Bonus Track with Kay Ryan, “Home to Roost”

National Poetry Month
National Poetry Month (Photo credit: DML East Branch)

So those of you attempting to write a poem a day for National Poetry Month, how is that going? We’re just into the first hour of day four here in the northeast of the USA, so you’ve still got plenty of time. I mentioned yesterday that here on the Dad Poet, instead of NaPoWriMo, I’m doing year two of NaPoRecMo. I’ll continue recording a poem each day and posting it here to the blog. A few of them will be mine, some the work of some of my poet friends, and others will be just old favorites or new discoveries of mine.

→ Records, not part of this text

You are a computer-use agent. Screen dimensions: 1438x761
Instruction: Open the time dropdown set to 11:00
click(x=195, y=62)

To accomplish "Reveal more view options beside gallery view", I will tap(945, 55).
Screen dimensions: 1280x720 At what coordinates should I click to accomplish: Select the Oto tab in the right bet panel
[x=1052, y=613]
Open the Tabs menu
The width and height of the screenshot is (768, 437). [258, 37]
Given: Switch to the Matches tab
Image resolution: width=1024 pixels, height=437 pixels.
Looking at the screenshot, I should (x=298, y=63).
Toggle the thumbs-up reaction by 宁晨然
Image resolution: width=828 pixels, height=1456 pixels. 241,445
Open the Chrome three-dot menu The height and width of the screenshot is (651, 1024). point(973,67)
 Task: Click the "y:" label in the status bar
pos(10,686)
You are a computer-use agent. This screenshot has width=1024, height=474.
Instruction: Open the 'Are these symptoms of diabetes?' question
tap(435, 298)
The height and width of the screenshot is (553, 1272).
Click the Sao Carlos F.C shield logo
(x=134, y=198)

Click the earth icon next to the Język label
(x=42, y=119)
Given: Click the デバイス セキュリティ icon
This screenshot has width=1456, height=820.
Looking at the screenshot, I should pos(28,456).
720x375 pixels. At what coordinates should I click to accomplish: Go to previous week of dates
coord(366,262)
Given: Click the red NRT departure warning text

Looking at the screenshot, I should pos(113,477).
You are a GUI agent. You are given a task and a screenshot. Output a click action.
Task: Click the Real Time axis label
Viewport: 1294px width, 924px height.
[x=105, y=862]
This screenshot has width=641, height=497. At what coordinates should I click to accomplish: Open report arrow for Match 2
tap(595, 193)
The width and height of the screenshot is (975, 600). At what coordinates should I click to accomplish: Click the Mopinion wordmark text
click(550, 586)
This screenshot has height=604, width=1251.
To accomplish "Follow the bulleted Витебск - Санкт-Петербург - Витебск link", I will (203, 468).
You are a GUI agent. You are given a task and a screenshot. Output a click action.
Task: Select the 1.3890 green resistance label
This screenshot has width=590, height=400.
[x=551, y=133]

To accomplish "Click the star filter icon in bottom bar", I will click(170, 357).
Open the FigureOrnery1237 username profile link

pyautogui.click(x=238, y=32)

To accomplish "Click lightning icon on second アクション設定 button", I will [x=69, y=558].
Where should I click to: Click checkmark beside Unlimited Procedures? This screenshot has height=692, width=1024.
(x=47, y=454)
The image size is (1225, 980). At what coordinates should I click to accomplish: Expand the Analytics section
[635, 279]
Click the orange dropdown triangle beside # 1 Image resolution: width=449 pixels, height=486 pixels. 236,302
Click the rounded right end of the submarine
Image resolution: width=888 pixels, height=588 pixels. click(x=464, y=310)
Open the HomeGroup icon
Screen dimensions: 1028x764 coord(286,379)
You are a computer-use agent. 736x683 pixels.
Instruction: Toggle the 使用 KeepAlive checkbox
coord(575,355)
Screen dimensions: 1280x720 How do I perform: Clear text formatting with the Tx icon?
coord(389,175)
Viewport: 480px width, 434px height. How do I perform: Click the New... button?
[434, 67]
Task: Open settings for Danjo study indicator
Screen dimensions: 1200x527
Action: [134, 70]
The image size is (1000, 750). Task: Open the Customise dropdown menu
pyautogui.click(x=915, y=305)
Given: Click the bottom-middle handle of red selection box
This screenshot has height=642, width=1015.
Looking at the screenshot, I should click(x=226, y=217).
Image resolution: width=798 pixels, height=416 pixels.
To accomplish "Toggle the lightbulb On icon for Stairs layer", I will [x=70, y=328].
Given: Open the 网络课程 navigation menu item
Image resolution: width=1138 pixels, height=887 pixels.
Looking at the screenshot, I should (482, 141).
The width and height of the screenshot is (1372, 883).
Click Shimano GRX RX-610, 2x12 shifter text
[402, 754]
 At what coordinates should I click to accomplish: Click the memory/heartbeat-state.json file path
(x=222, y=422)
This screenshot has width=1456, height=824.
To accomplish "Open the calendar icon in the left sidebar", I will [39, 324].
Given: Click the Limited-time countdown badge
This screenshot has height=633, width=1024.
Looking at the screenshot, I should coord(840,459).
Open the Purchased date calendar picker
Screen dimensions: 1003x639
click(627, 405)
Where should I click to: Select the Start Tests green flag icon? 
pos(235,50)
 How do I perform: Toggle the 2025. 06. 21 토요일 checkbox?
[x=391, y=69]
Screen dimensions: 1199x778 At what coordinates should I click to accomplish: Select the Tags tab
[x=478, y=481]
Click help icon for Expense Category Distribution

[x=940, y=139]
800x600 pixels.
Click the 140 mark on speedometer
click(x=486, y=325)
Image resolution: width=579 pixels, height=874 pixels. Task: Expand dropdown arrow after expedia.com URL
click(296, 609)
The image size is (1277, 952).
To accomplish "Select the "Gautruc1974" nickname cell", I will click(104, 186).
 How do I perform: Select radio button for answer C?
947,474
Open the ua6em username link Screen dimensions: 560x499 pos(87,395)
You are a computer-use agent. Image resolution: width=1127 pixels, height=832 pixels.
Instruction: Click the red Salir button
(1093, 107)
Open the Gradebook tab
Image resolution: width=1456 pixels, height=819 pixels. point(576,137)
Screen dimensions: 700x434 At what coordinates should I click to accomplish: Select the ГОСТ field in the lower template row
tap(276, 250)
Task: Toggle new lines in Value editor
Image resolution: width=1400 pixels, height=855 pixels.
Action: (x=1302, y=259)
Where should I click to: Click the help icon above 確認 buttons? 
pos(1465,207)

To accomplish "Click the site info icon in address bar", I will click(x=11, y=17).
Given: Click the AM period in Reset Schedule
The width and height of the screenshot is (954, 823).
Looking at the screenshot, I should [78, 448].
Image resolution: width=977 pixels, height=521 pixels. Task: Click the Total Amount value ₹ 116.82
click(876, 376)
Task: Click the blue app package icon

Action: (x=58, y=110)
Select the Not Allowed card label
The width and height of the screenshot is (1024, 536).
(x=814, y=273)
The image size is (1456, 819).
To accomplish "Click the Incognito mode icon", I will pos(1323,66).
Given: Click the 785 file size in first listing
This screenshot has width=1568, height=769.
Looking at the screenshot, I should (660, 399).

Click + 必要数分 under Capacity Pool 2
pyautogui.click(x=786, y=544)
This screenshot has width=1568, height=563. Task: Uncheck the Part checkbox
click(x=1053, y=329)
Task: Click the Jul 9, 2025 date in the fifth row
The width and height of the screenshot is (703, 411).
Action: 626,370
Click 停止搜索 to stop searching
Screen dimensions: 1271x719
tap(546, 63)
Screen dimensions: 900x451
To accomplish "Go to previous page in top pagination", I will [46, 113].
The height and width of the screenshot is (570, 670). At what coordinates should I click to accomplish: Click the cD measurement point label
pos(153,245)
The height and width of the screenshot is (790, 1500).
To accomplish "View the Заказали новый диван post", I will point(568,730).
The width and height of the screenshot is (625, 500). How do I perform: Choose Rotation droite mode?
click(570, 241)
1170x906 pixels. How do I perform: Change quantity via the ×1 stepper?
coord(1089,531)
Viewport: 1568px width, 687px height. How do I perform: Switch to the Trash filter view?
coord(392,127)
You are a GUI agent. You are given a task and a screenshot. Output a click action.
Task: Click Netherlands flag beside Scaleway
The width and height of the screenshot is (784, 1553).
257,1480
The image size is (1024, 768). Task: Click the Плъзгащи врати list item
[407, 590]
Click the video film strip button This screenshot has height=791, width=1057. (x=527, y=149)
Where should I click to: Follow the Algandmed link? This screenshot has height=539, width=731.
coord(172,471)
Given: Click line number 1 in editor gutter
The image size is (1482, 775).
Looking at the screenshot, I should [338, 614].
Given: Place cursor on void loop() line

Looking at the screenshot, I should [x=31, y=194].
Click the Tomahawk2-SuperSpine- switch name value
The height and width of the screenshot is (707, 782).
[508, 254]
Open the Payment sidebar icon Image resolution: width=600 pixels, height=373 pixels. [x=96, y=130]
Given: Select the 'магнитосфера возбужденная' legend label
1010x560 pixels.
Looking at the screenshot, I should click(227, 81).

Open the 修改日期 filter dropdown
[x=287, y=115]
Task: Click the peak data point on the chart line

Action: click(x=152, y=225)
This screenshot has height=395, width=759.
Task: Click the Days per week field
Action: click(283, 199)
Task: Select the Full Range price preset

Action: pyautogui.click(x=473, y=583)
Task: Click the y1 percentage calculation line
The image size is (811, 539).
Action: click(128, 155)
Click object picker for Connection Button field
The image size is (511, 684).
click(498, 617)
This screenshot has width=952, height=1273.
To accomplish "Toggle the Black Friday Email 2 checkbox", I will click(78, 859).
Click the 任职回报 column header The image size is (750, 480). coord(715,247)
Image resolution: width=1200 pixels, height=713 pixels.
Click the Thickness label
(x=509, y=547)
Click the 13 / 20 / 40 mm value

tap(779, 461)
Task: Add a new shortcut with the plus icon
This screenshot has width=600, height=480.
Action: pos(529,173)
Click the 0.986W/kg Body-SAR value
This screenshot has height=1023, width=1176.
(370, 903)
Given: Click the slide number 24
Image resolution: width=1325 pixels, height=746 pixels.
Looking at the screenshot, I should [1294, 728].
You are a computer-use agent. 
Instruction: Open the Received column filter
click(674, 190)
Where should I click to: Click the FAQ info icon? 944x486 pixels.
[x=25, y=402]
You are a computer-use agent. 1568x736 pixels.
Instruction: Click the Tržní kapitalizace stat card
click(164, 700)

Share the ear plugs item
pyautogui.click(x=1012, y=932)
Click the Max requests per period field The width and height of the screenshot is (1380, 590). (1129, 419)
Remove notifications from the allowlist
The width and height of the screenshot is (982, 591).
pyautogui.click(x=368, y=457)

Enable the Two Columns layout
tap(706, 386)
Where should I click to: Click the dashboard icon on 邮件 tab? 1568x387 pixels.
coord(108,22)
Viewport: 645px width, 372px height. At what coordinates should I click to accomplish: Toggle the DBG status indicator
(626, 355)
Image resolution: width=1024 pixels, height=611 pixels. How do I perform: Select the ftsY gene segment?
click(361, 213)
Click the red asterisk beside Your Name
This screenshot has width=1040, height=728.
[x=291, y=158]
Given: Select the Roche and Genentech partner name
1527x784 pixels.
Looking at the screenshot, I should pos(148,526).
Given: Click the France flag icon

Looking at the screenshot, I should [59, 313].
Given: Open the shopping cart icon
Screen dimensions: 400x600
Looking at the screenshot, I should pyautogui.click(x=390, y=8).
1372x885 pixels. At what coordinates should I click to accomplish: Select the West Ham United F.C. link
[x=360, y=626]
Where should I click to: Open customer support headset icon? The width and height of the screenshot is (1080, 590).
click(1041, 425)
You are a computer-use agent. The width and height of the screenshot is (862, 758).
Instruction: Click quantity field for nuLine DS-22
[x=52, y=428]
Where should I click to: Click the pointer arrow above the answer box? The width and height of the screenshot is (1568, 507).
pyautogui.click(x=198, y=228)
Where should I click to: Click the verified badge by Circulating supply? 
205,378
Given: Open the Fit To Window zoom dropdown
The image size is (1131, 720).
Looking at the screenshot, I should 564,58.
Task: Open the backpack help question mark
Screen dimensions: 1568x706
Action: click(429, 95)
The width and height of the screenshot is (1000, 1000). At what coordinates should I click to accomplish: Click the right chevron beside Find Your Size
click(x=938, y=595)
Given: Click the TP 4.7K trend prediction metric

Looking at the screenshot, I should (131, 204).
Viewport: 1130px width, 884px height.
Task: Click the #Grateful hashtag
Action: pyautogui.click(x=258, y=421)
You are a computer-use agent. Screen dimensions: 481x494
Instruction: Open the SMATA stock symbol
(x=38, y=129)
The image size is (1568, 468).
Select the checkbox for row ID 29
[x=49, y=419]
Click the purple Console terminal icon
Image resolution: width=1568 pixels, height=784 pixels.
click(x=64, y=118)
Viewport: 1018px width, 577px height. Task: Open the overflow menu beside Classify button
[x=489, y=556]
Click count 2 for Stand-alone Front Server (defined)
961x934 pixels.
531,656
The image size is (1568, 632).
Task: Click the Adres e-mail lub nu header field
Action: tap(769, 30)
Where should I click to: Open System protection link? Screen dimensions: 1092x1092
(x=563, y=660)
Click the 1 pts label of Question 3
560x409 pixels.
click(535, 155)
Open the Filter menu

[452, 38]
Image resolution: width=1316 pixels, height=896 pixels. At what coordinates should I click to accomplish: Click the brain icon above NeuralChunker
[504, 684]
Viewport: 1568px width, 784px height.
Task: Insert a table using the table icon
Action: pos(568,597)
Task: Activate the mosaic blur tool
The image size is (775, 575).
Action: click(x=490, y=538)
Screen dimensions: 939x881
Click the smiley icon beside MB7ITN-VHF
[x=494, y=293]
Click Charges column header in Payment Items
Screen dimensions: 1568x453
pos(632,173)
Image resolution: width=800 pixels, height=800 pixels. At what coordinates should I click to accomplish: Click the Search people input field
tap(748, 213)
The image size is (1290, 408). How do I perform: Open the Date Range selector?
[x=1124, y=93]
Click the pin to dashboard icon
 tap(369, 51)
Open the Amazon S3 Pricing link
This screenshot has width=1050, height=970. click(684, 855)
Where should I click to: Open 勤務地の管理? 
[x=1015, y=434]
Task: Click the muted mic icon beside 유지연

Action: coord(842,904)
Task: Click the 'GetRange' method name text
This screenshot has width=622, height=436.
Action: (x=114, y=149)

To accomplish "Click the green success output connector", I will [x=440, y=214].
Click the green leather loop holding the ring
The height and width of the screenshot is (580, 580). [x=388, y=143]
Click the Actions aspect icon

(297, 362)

I posted a few links yesterday to give you ideas for prompts if you needed some ideas. Those challenges can be fun, but I really cannot hold myself to the rules of them. Often the rules give you a structure that helps you write the poem though, like today’s at NaPoWriMo, a sea shanty, yo ho! I may give that one a try.

So yesterday’s reading was one of my own, a sort of found poem based loosely on a poetry prompt. I asked if you recognized any of the poets I stole from. You must have  known the first line was Byron. You noticed Shakespeare. I already gave away the children’s rhyme, and the book of First Peter, chapter three and W. D. Snodgrass‘s “Nightwatchman.”

But did you pick up on a line from Shelly? The “piney mountain shower” was from his famous “Hymn to Intellectual Beauty.” How about the line from Maya Angelou’s “I Know Why the Caged Bird Sings?” The theme seemed to be about flight, birds, night, beauty, so I went with a fair amount of bird poems including, “Thirteen Ways of Looking at a Blackbird,” an old favorite of mine from Wallace Stevens. And that wonderful line about longing was from Linda Greg’s “Let Birds.” That “certain slant of light” was from Emily Dickinson. The dream “taken flight” is from Johnathan Platt. And of course that wonderful final line about being Acquainted with the night was from Robert Frost.

I tried also to keep a form to it. It was originally going to be just three stanzas of three lines each, but I needed more after stanza two before I could wrap it up. The last word of the first line in each of the first three stanzas rhymed, though that probably did not stand out to you, night, light, sight. Then the last stanza was a triplet that gave three more words to rhyme with the previous ones, flight, might, and then back to night to give it a good solid closing.

National Poetry Month
National Poetry Month (Photo credit: DML East Branch)

It was fun. You really should try it. Pick some poems you really like, from different poets in various eras, from Elizabethan, to Romantic, to Post Modern. Make it a right crazy mix, but have some themes that are similar, even if the connection is very loose, just enough to surprise you when you start to see how a line from each might actually weave together something new and interesting. Let me know what you came up with!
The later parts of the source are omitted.